__PROBLEM DESCRIPTION__
Answer these questions from the Tom Cruise article below.
(a) What is the title of Cruise's first WWII movie?
(b) After watching World War II documentaries on TV, what did Cruise and his friends do?
(c) Which two people did they always want to kill when they played?

__PASSAGE__
####

After a lifelong fascination with the Second World War, Tom Cruise finally makes his first WWII movie, Valkyrie. And while it’s no surprise that he plays the hero, it is surprising that he’s not an American. In an exclusive interview with Famous, Cruise explains


By Marni Weisz

As a kid, Tom Cruise didn’t play cops and robbers. He didn’t play Batman and Robin. He didn’t even play Mission: Impossible.


He and his friends would watch World War II documentaries on TV, and then play war.

 


Tom Cruise and Carice Van Houten
in Valkyrie
“And when we played war it was always against the Nazis, and we always wanted to kill Hitler. Always wanted to kill Hitler and Mussolini,” Cruise recalls. Call it some early acting classes that would come in handy three decades later.

####

__DATASET EXCERPT__
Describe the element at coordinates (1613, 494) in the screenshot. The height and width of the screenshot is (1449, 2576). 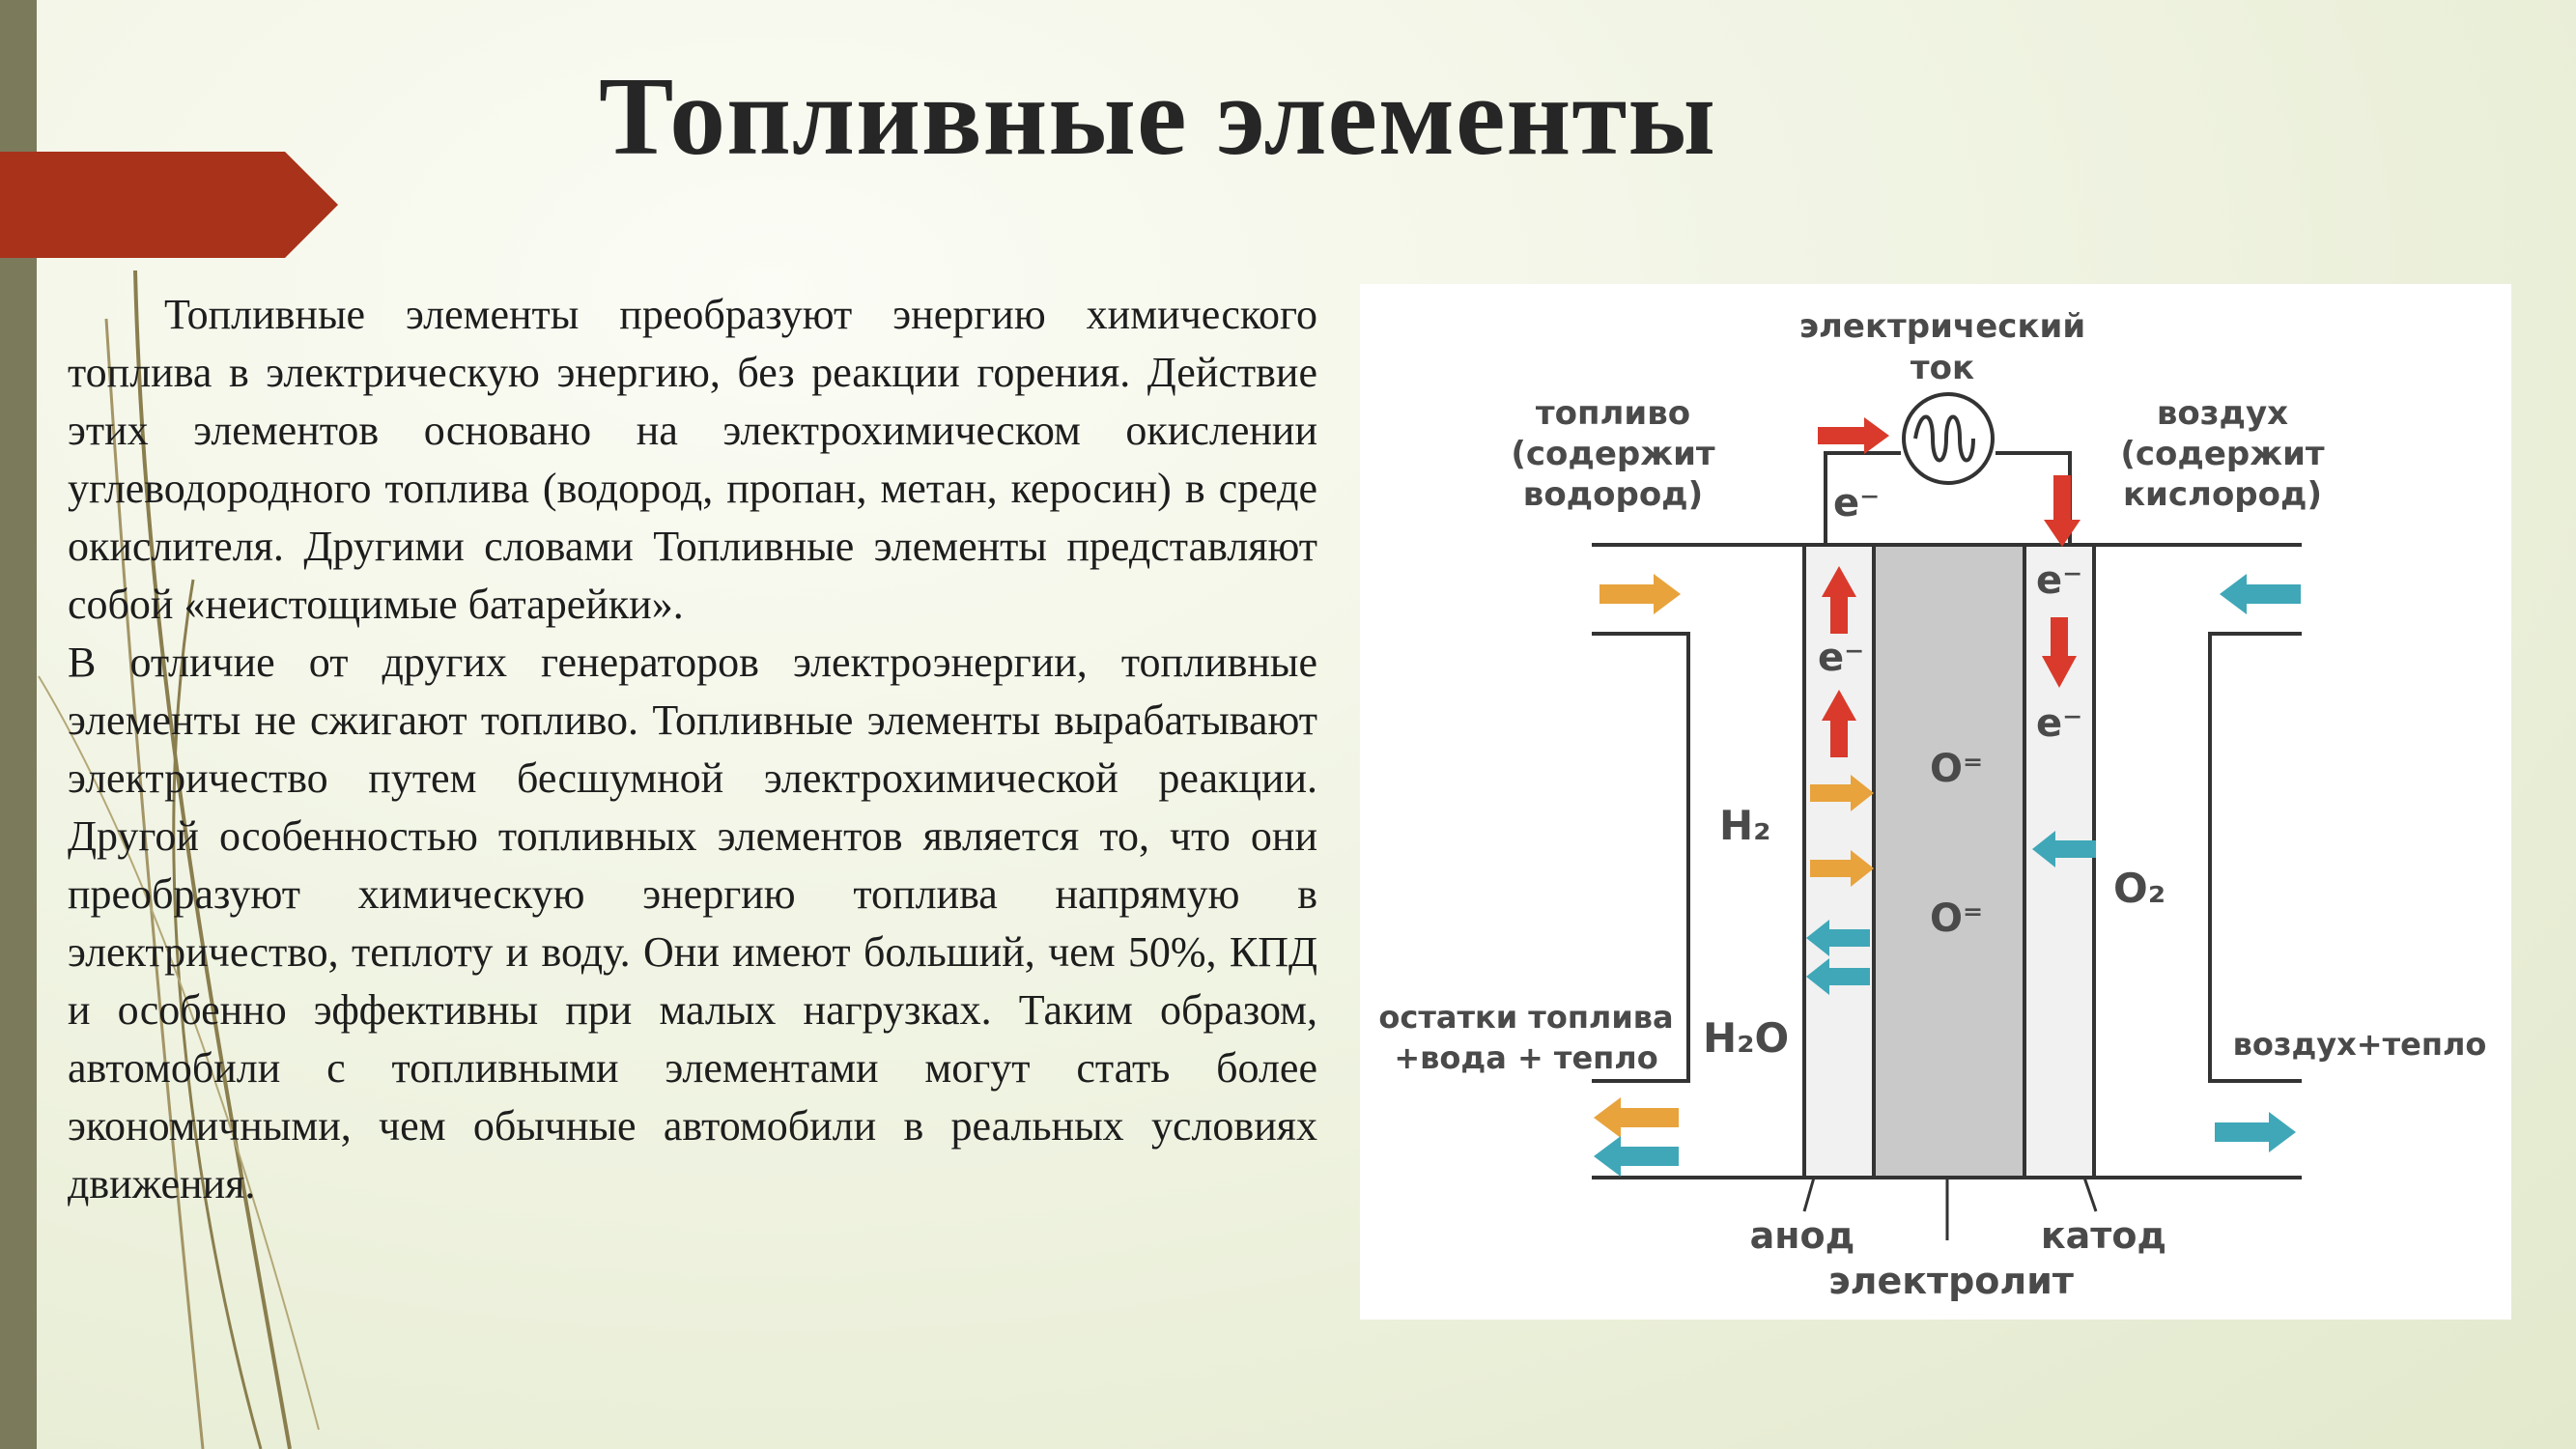
I see `fuel-label-3: водород)` at that location.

####

__YOUR RESPONSE__
(a) Valkyrie
(b) They played war.
(c) Hitler and Mussolini